ABB has announced it will install its PowerStore solution, a commercial flywheel technology, to integrate with a battery system on Kodiak Island, Alaska, and enable the integration of more renewable energy from an expanded wind farm to the island's microgrid. In addition, the company says its solution will be used to address grid stability challenges that will arise from a crane upgrade meant to enhance the island's port operations.
Kodiak Electric Association (KEA), an electric cooperative owned by residents of Kodiak Island, chose ABB for the project. KEA operates a microgrid that generates virtually all of its 28 MW of electricity capacity from hydropower and wind.
ABB will incorporate two 1 MW PowerStore grid stabilization generators that are based on a spinning flywheel with ABB inverters to store short-term energy to absorb and/or inject both real and reactive power onto the microgrid. The company says the new system will help extend the life of the island's two 1.5 MW battery systems and manage the intermittencies from its 9 MW wind farm.
"Remote locations like islands may be rich in renewable energy sources, but the intermittent nature makes their integration into the power grid a challenge," says Claudio Facchin, head of ABB's Power Systems business. "ABB's innovative microgrid solution, as in this case, includes grid stabilization technology that enables high penetration of renewable power generation, and distributed control systems that provide intelligent power management and efficient hybrid power plant operation."

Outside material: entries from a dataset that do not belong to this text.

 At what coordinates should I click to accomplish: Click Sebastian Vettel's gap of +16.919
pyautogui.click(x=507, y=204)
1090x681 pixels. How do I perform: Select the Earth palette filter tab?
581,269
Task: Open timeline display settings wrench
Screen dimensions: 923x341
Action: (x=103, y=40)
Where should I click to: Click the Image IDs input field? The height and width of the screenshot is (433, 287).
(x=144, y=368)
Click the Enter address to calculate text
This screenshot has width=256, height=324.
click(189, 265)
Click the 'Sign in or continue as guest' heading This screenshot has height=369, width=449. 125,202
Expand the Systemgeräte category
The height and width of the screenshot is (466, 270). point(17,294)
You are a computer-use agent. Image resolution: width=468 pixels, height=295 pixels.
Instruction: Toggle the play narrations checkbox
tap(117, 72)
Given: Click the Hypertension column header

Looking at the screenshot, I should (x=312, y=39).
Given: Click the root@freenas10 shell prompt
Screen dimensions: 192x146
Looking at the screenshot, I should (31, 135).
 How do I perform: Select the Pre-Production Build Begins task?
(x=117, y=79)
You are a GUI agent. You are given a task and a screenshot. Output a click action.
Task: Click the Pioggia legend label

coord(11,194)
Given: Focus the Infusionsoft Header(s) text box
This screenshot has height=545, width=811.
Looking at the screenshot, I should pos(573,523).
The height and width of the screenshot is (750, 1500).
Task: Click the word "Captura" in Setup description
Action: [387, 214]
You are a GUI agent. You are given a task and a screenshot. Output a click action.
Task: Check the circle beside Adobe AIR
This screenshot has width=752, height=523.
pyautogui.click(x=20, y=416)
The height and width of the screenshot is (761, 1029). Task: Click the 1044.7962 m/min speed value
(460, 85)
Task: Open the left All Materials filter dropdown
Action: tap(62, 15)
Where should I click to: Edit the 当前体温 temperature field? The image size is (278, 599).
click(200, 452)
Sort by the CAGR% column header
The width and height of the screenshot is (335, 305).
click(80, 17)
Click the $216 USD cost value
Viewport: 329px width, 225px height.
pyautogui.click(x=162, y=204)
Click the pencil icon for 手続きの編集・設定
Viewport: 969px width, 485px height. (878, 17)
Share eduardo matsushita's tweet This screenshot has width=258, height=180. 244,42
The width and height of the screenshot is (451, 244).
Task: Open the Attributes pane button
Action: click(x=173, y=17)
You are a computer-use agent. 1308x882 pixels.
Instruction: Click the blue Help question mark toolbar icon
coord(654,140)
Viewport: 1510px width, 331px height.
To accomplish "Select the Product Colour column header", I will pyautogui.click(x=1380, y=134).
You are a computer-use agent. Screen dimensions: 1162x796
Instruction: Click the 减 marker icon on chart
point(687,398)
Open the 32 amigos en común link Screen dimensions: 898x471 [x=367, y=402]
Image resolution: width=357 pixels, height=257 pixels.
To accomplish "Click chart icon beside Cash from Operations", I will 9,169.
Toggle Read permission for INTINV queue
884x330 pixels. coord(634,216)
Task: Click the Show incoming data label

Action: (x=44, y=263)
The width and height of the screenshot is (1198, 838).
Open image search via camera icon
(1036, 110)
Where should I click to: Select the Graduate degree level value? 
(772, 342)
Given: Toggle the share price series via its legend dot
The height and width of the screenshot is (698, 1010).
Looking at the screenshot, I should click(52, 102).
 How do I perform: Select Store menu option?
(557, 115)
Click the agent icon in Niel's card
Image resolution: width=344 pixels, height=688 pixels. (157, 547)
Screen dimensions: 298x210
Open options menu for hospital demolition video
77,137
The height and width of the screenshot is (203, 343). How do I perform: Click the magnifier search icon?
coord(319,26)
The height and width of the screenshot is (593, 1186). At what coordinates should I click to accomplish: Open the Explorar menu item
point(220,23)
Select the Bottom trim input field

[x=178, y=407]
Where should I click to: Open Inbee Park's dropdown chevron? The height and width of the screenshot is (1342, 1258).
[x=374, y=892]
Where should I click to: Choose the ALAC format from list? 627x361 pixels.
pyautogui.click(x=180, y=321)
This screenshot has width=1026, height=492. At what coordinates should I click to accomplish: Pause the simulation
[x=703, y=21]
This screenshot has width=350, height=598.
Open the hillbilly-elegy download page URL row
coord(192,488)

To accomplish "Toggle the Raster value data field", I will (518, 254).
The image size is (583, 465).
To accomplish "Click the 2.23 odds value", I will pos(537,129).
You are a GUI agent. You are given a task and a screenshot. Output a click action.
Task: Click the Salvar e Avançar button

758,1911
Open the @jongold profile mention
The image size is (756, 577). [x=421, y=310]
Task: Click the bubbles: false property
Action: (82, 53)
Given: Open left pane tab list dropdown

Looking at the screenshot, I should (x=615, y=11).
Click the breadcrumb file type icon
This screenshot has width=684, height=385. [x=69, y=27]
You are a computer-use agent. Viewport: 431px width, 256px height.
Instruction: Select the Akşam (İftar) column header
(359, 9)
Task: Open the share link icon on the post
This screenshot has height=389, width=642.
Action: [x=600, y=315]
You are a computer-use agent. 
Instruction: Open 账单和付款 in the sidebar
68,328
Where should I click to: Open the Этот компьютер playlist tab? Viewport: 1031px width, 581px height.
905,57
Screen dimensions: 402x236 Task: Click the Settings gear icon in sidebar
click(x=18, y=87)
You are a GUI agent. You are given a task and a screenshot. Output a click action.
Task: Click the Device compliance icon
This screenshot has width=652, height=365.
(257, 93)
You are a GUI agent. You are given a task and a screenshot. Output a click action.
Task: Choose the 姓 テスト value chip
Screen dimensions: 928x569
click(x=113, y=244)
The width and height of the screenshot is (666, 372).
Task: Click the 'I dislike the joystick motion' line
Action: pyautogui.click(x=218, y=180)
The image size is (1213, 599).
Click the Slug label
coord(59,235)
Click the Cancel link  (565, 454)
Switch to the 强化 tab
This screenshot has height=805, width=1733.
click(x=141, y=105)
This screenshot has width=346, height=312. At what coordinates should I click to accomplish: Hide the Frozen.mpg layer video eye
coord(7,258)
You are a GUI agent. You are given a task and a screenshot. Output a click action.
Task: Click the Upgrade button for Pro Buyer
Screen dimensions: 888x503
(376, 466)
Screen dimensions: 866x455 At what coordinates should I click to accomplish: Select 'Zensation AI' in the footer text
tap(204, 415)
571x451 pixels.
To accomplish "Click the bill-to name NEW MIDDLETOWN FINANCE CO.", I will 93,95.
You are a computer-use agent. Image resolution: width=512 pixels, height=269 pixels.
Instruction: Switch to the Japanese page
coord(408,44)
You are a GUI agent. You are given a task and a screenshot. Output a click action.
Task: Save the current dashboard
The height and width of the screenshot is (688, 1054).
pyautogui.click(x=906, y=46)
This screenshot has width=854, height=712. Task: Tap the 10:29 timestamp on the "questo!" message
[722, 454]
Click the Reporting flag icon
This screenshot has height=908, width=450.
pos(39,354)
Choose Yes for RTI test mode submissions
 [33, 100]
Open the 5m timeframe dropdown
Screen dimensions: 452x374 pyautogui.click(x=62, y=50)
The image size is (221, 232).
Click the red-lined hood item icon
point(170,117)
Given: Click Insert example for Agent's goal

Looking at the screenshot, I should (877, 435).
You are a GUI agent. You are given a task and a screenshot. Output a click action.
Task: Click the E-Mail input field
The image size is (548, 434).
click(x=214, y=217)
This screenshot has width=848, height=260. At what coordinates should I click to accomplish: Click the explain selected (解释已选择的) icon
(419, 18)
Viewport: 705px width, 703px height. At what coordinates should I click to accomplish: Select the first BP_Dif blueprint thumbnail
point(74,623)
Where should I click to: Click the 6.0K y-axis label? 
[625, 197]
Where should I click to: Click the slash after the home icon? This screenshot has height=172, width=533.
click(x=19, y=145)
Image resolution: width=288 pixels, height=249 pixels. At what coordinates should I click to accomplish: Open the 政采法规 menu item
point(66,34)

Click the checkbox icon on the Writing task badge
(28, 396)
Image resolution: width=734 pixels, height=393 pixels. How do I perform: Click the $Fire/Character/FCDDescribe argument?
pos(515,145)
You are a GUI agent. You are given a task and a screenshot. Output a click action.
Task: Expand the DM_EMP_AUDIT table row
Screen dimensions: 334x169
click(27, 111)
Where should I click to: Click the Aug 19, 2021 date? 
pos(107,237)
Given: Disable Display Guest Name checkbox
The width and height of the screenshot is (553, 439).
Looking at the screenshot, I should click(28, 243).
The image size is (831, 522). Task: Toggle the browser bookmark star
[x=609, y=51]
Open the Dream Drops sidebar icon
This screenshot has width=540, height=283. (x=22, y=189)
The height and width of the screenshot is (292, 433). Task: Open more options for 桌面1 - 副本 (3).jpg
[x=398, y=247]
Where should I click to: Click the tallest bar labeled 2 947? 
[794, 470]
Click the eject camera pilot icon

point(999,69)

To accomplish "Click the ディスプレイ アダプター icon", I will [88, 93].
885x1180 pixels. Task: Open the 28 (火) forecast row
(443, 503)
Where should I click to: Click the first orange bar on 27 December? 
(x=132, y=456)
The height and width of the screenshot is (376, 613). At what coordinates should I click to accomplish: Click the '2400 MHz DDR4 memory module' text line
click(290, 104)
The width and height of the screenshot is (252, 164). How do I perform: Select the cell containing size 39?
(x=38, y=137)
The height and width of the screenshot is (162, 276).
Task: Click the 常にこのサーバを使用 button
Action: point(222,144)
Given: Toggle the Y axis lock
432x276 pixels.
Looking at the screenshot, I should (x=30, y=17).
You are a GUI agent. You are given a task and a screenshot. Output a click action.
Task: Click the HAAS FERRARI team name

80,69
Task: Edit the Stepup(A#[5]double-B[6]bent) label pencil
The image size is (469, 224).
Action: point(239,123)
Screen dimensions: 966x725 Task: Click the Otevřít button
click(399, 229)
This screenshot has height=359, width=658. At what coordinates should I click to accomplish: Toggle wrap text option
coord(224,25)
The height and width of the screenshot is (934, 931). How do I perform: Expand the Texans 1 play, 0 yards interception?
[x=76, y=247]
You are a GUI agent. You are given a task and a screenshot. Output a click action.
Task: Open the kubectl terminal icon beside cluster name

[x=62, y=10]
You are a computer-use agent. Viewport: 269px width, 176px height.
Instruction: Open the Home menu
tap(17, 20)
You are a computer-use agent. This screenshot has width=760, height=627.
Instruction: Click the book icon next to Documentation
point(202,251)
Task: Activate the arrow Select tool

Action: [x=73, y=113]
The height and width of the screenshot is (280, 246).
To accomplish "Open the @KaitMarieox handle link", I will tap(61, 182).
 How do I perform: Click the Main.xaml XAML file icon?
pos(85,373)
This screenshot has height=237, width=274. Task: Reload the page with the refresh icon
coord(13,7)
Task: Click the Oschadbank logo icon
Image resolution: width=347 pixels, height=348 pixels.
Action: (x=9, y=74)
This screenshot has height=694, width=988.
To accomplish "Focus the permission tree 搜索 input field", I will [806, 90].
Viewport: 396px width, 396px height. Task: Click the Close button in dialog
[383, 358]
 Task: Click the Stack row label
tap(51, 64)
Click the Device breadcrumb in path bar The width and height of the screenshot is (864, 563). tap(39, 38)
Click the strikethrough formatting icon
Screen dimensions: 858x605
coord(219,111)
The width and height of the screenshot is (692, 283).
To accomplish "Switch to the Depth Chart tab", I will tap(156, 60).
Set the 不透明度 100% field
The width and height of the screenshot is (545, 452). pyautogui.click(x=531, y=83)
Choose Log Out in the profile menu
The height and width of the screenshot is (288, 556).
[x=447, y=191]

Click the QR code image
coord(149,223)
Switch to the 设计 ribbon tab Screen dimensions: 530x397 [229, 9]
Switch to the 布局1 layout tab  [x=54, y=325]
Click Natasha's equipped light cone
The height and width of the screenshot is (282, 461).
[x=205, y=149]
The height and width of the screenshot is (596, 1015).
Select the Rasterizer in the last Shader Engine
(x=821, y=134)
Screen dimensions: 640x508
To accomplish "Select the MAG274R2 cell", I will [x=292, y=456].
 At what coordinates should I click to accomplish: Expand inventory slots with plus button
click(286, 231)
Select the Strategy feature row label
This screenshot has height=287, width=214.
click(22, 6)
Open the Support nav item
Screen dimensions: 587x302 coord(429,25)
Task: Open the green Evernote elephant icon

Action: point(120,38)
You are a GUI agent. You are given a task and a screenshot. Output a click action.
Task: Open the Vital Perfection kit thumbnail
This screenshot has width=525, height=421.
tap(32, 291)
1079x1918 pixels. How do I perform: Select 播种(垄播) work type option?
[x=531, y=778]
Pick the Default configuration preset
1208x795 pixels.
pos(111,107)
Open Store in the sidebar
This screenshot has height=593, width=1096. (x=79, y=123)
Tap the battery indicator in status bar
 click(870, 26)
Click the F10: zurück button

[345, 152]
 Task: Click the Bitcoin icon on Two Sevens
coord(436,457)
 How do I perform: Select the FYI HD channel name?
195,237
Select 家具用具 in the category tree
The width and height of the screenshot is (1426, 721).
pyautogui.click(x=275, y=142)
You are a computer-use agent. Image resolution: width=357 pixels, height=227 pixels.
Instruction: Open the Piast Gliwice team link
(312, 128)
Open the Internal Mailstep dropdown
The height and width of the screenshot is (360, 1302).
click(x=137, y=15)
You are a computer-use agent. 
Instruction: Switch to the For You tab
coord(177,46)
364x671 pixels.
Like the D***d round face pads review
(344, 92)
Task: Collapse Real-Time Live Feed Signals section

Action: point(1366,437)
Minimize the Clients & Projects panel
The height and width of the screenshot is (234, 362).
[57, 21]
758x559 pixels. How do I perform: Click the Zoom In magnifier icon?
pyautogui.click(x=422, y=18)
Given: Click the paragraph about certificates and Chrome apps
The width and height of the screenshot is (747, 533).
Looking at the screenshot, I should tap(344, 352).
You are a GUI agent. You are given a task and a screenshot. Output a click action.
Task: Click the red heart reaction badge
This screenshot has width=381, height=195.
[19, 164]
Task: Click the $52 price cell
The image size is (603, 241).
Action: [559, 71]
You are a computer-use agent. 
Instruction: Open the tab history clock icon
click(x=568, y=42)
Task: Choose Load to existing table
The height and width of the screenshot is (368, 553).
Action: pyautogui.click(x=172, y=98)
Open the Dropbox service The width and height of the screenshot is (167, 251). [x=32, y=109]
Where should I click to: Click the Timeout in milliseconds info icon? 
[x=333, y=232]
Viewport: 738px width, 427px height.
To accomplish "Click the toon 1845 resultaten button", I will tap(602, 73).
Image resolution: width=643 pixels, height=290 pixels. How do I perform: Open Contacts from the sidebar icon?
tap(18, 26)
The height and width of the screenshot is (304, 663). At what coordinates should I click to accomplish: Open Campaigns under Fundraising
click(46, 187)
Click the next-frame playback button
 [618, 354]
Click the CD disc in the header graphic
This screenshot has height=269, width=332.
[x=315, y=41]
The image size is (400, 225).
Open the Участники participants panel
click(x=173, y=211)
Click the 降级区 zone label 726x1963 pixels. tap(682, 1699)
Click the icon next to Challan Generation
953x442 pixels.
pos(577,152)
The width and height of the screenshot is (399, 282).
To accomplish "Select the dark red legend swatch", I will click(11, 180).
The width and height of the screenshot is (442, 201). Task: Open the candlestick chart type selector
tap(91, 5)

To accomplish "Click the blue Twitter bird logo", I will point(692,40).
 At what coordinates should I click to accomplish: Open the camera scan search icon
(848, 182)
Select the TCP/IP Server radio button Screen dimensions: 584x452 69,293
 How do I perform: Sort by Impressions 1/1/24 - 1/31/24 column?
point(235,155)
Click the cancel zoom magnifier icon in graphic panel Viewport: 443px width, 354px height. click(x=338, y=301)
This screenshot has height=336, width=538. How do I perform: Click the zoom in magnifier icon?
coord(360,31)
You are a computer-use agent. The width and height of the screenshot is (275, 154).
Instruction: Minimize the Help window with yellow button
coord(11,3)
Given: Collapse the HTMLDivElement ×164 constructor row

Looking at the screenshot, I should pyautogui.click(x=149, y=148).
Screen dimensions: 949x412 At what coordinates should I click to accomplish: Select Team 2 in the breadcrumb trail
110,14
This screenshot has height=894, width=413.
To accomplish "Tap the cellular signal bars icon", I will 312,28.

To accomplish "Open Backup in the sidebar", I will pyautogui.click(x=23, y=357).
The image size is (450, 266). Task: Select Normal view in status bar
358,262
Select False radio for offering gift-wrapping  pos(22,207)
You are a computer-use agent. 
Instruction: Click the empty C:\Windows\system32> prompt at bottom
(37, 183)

Furthermore, the island's port city of Kodiak, in conjunction with Horizon Lines, recently decided to upgrade its existing diesel crane to an electrically driven one. The installation of the larger crane is expected to generate power fluctuations that can be particularly destabilizing for an isolated grid like the one on Kodiak Island. ABB says the PowerStore units will provide voltage and frequency support for the new crane.
"Expanding the crane operations at the port posed a challenge because it meant that we would likely have to rely more heavily on our fossil-fuel-based generators," explains Darron Scott, president and CEO of KEA. "Not only will the ABB solution allow us to shave the peaks off the crane loads, [but] it will also reduce the stresses placed on our battery systems and extend their lifespans."